Wednesday, June 22, 2016

QUICK BITS no 17

S. Subramanian, a professor of economics in India posts 20 June HERE
The Market: In theory, fact, and lore
The "informal" understanding of the theory underlying the market's supposed virtues is to be found in Adam Smith's account of the Invisible Hand of private rationality and self-interest which, it is suggested, leads to a spontaneous order of collective optimality, in which economic allocations are arranged in such a way that an improvement in any one person's welfare can only be achieved at the cost of reducing some other person's welfare. (This outcome has subsequently been characterized as "Pareto efficiency", after the Italian sociologist Vilfredo Pareto.) Private egotism, in this view, will lead to public beneficence.  It has taken years of hard analytical work in the fields of Welfare Economics and General Equilibrium Theory to distil this piece of folk wisdom into something like a set of formal propositions in terms of which the "Invisible Hand" account of the economy could make sense.” 
Comment
 Adam Smith’s ‘account of the Invisible Hand of private rationality and self-interest which, it is suggested, leads to a spontaneous order of collective optimality, in which economic allocations are arranged in such a way that an improvement in any one person's welfare can only be achieved at the cost of reducing some other person's welfare” has nothing to do with Pareto’s welfare theorem. 
Therefore the ‘Invisible Hand’ account of the economy " does not make any sense.
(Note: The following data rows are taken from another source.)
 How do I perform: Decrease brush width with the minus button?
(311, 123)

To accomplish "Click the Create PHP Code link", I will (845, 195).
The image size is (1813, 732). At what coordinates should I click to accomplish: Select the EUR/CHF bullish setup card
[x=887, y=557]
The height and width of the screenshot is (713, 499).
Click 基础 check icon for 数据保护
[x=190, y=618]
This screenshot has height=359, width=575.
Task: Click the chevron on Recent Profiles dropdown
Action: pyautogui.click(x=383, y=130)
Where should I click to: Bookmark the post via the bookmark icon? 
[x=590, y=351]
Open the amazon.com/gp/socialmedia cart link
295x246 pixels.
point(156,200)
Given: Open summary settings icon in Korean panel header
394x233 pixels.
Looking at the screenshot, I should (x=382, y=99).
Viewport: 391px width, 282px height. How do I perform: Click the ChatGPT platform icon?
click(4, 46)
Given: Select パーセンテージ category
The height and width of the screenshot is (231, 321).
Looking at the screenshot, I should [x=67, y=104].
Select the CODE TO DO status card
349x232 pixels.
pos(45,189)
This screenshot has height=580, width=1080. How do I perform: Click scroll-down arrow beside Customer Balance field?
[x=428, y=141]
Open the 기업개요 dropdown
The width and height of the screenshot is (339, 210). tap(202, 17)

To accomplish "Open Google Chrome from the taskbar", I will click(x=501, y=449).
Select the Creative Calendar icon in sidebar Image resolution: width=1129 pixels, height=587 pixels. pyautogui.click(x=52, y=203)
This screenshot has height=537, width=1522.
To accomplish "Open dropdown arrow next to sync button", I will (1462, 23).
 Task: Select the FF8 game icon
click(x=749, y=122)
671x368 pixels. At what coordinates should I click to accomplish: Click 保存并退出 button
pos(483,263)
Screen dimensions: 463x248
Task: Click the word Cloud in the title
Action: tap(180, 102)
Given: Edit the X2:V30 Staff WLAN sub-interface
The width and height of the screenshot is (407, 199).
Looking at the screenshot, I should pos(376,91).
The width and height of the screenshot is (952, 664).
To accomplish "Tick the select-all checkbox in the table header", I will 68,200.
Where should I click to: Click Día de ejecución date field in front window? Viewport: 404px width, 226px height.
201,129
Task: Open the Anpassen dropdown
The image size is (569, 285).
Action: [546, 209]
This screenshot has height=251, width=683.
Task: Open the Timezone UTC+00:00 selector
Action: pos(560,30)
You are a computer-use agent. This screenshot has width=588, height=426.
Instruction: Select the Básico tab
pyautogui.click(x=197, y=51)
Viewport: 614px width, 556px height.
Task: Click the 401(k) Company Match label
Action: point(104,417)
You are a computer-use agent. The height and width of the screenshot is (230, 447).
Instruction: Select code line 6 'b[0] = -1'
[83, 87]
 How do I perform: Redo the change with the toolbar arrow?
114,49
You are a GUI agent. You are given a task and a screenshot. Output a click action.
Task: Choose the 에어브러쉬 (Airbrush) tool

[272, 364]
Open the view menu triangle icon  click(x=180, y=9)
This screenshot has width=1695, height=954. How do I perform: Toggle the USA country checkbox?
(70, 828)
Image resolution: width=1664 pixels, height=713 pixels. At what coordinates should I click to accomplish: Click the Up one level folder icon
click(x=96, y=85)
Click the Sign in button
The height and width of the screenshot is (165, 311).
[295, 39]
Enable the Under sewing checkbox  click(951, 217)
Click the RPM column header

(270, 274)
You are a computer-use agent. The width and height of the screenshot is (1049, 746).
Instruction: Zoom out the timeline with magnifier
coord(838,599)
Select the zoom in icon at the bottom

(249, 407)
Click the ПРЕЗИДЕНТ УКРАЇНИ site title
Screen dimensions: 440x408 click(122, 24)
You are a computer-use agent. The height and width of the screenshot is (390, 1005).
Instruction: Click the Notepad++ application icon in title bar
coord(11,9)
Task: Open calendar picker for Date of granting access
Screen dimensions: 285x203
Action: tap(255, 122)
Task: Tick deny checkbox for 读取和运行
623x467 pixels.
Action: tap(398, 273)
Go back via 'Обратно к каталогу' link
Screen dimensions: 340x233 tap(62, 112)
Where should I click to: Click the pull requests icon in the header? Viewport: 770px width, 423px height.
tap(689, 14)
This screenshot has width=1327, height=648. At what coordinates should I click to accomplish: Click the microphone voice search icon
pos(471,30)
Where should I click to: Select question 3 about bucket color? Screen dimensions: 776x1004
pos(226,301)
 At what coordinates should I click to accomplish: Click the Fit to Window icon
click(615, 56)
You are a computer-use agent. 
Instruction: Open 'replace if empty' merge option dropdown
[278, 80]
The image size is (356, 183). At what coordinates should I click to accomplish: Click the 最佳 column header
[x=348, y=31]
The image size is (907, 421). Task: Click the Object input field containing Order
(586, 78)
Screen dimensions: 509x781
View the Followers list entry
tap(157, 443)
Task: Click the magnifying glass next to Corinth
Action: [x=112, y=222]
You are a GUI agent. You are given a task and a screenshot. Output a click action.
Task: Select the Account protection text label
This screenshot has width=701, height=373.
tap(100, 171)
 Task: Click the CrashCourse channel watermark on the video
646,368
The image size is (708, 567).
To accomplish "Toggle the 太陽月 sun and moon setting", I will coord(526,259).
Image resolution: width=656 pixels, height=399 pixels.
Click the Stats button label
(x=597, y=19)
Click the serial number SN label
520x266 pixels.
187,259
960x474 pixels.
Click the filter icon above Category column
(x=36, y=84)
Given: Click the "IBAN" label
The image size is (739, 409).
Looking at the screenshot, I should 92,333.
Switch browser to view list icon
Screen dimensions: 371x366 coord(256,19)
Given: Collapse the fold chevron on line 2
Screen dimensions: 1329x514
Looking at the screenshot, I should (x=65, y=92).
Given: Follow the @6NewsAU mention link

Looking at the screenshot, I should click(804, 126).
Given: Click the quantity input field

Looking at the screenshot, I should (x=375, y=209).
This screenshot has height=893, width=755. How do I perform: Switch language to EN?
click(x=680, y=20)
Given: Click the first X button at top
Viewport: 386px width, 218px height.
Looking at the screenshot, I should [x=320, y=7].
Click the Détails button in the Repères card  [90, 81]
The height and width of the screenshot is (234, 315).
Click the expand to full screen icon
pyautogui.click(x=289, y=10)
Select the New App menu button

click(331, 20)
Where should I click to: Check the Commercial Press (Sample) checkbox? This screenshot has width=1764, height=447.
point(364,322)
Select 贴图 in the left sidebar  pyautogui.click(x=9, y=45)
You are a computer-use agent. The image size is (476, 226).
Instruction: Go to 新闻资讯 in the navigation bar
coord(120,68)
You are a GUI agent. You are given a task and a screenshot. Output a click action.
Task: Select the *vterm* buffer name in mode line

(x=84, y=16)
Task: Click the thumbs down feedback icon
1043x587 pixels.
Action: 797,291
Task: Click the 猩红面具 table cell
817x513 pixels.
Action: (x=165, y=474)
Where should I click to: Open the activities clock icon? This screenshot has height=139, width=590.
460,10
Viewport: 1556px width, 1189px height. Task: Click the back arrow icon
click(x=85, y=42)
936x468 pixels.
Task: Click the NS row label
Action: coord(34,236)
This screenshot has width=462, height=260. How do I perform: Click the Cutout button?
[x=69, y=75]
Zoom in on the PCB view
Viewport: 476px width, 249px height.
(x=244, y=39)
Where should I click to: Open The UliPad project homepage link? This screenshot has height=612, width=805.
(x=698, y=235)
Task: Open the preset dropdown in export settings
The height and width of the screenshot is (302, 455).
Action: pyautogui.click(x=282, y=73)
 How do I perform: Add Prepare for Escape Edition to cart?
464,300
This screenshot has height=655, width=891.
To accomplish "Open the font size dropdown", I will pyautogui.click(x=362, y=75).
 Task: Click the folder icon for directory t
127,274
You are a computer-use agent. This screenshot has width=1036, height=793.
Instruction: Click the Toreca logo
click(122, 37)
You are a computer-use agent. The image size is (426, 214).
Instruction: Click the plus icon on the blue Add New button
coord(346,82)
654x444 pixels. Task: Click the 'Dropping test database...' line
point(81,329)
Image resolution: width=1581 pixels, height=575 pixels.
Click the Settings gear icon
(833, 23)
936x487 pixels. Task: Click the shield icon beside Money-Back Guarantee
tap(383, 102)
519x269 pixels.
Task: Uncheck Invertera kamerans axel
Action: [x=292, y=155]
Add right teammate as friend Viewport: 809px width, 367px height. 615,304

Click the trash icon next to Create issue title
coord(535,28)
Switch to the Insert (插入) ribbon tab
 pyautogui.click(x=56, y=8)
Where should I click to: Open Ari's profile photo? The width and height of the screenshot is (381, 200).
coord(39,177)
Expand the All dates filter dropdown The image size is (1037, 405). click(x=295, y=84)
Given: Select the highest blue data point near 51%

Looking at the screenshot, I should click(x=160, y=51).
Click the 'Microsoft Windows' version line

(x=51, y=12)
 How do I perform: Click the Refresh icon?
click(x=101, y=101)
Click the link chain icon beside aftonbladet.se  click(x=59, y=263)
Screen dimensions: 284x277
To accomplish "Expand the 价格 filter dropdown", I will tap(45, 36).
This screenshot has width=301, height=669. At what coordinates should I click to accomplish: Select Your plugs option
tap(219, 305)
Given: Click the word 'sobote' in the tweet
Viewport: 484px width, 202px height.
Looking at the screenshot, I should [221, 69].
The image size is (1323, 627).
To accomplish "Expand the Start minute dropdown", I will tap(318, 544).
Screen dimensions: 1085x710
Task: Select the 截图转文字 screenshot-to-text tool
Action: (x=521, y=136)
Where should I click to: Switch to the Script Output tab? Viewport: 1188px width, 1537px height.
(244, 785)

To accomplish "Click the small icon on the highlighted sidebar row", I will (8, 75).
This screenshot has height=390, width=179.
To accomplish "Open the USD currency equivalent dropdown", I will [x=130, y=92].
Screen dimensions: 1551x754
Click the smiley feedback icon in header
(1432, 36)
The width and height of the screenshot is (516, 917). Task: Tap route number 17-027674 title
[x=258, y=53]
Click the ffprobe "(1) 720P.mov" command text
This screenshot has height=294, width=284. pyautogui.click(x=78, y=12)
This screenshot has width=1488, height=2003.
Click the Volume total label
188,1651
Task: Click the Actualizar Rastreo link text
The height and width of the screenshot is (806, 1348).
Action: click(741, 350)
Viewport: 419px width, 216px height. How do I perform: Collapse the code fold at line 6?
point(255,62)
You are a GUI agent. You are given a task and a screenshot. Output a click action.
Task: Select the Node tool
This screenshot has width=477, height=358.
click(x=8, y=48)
Smith and Pareto were talking about quite different things.  Smith was talking about markets as a process; Pareto talked about markets in a sort of end-state, when everything in the process was decided. Apart from this distinction, Pareto’s theorem was unproven empirically. It was an assumed outcome that ignored the actual process by which its assumptions and assertions were somehow brought about. 
Economics went down a dead-end when end-state theories were assumed. The maths of them look elegant but were quite fallacious when claimed to have real world relevance. Nobody every showed or can show that they actually exist in the real world.
the Invisible Hand of private rationality and self-interest which, it is suggested, leads to a spontaneous order of collective optimality” is a myth and disconnected to Adam Smith’s use of a metaphor to describe what happens when the self-interest of merchant motivates him to protect his capital by investing locally rather than risking it abroad. iInvesting locally intentionally adds to “domestic revenue and employment” (WN IV.ii.). 
These actions are intentionally motivated by his fears of risking his capital abroad. But by intentionally acting thus, the merchant’s motivated actions have unintentional consequences. The ‘invisible hand’ is not a force somehow acting in markets; it has nothing to do with ‘supply or demand’, or ‘market forces’. The metaphor of ‘an invisible hand’ describes how self-interest may have unintended benefits that may be public benefits. Equally, the self-interested intentional actions of merchants may, and often do, produce public dis-benefits as when merchants clamour for the imposition of domestic tariffs on foreign competitors (even outright prohibitions) to reduce domestic competition to enable merchants to raise prices.

Theorists like Pareto - and people who quote his First Theorem - even prove it mathematically - led economics up a garden path. Neither do they understand what Adam Smith meant by his use of the ‘invisible hand’ metaphor.